DFT gives according to chatGPT:
DFT Functional | Predicted Dissociation Energy (Hartree) | Error Trend |
LDA (Local Density Approximation) | ~ -0.35 | Overbinds HeH⁺ (too stable) |
GGA (PBE, BLYP) | ~ -0.33 to -0.34 | Still overestimates bond strength |
Hybrid (B3LYP, PBE0) | ~ -0.30 to -0.32 | Closest to exact (-0.311) |
High-Accuracy (CCSD(T), FCI) | -0.311 | Exact value |
- LDA and GGA functionals overestimate binding, leading to a more negative dissociation energy (~ -0.34 to -0.35 Hartree).
- Hybrid functionals (B3LYP, PBE0) improve accuracy, but they still may predict a slightly too strong bond.
- Post-HF methods (CCSD(T), FCI) match experimental values (-0.311 Hartree).

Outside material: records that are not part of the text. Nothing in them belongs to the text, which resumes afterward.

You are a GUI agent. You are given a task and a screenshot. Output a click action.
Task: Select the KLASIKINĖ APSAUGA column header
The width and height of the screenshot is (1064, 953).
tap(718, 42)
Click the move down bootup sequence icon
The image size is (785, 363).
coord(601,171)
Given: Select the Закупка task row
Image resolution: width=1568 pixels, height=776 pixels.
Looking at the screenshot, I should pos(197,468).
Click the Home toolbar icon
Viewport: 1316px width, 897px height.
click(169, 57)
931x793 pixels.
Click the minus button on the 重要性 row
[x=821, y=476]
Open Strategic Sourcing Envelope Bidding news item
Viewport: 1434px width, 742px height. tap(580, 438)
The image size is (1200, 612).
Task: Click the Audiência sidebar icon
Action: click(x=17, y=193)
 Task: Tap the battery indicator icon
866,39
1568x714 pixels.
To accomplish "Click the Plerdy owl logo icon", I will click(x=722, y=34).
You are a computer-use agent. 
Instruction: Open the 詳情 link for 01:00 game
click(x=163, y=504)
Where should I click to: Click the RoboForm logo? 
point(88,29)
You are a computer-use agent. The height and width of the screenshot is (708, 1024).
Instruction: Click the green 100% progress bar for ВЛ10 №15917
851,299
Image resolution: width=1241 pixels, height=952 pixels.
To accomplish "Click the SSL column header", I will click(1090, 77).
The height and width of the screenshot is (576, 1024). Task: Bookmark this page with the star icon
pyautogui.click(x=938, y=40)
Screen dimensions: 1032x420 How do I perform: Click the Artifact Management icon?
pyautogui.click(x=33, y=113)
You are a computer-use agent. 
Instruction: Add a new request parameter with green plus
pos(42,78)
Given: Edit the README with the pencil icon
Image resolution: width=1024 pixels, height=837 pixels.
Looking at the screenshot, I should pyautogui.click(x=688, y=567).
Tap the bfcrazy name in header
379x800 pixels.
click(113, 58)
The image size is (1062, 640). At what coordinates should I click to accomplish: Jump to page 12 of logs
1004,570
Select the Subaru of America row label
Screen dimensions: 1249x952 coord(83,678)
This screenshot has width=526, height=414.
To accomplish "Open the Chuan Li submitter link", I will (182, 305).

Notice that we are here dealing with the simplest possible problem in quantum mechanics, a molecule with only two electrons as the first molecule formed in the early universe, with H2 coming only later after dissociation of HeH+ into He+ and H (and then formation of H2 under release of energy). Would you expect that DFT after 50 years of massive investment would deliver a very convincing result? Did we get that?